Good hand hygiene – including hand washing – is the simplest and most effective method to prevent HAIs. Effective hand washing involves both the washing technique and the timing of their washing.
The U.S. Centers for Disease Control and Prevention (CDC) recommends that all individuals, whether in a healthcare setting or the public, wash their hands for a minimum of 20 seconds. Previous research and clinical evidence have shown that adherence to this and other hand-washing guidelines is generally low.
Research conducted by Dr Ackermann and her colleagues evaluated whether an intelligent, automated video interactive system could increase the number of individuals who meet the recommended 20-second handwashing duration, as well like whether the handwasher is tired of the intervention.
Researchers have developed an innovative system consisting of towel dispensers and hand soap dispensers, intelligently connected, synchronized with a computer programmed to display a lengthy series of creative videos. 20 seconds of rotation.

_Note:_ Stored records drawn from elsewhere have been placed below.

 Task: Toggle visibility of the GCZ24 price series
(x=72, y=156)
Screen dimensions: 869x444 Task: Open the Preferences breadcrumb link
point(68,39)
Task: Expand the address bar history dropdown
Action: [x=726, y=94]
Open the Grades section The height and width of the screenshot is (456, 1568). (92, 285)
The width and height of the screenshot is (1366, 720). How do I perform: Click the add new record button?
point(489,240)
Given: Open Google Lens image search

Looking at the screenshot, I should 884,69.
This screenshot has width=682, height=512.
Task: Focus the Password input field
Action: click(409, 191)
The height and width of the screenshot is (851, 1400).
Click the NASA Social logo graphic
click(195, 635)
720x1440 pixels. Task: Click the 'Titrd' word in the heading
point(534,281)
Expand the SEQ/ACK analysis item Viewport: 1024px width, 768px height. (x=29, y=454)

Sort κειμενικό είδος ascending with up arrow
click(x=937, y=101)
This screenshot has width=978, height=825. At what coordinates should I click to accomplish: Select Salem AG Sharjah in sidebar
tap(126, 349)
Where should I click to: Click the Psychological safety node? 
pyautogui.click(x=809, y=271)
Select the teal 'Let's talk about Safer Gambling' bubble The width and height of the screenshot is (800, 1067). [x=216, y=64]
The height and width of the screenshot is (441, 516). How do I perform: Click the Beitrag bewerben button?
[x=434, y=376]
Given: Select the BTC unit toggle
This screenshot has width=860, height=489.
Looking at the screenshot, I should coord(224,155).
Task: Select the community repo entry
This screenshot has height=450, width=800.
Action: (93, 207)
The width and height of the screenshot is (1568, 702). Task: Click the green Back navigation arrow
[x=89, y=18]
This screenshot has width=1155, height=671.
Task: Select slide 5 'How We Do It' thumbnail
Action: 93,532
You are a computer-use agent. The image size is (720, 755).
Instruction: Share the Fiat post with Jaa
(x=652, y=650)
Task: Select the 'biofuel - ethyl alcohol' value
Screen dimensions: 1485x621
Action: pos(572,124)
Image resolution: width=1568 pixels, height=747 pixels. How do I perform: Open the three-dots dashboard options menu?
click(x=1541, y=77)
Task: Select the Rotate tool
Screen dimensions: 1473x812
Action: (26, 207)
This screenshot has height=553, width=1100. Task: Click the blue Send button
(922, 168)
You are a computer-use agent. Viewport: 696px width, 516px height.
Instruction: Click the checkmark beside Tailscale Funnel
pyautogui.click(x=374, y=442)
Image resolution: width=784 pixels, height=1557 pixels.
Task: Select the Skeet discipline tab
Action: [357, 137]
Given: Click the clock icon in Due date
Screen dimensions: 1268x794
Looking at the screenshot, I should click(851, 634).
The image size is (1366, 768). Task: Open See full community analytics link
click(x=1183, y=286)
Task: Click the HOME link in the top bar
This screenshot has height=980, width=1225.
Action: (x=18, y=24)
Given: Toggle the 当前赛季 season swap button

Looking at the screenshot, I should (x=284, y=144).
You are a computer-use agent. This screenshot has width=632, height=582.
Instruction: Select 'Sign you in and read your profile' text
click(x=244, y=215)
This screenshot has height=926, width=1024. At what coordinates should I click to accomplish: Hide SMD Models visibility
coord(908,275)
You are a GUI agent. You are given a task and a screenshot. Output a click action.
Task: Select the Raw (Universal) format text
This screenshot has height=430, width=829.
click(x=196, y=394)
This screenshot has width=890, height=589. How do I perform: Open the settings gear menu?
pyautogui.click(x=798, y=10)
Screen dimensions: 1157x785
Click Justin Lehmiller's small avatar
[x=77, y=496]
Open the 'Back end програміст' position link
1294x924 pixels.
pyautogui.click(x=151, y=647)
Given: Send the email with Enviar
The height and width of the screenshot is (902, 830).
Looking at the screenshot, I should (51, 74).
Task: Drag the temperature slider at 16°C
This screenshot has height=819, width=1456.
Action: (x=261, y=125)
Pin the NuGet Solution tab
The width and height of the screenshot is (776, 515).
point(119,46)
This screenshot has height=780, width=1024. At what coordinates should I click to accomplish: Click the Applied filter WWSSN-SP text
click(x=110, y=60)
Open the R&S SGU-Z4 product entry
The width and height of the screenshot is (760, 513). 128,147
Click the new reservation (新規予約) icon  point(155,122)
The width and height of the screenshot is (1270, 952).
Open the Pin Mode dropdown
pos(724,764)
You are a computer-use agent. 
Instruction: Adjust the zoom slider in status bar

The system starts playing a video on the display above the sink and timings the hand wash when the user first pours soap on their hands, then stops both the video and the timer when the same user pours a towel to clean. dry hands.
The researchers installed and tested two of the employee bathroom systems at a non-clinical hospital site and collected data over three defined time periods: a control period of 3 week (in which no video was played), followed by a 9-month “impact video” period, and then a 17-month “retention video” period.
The results showed that the video intervention significantly increased the mean time of hand washing and the number of users who achieved the recommended 20 seconds of hand washing compared with the control.
During the “impact video” and “sustained video” time period, the mean number of seconds of hand washing increased by 7.5 and 4.4 seconds, respectively, compared with the control (21.9 seconds, 18.6 seconds and 14 seconds, respectively) .4 s; p 20 s in the control group, 61.1% in the “impact” group, and 41% in the “sustained” group achieved this duration, representing 39% and 19.2% increases in two groups of videos (p
The researchers determined that the duration of hand washing decreased from an average of 0.5 seconds per month during the “impact” period and 0.1 seconds per month during the “impact” period.
The largest number of users achieving the goal of >20 seconds of handwashing in January of the “impact” phase, followed by a 22% decrease in March and then a 45% lower drop to the new steady state with a peak in November.
The researchers suggest that the decline in hand-washing interactions could be due to creative and messaging fatigue, and suggest that video content should be refreshed every three months to help maintain relevance. and improve hand washing practices.
“This study and its findings are exciting, because they suggest a possible new approach to solving a problem,” said Linda Dickey, RN, MPH, CIC, FAPIC, and APIC 2022 chair. Health care problems are quite difficult to cure. “Meaningful solutions that improve and maintain good hand hygiene will reduce infections, save money and save lives.”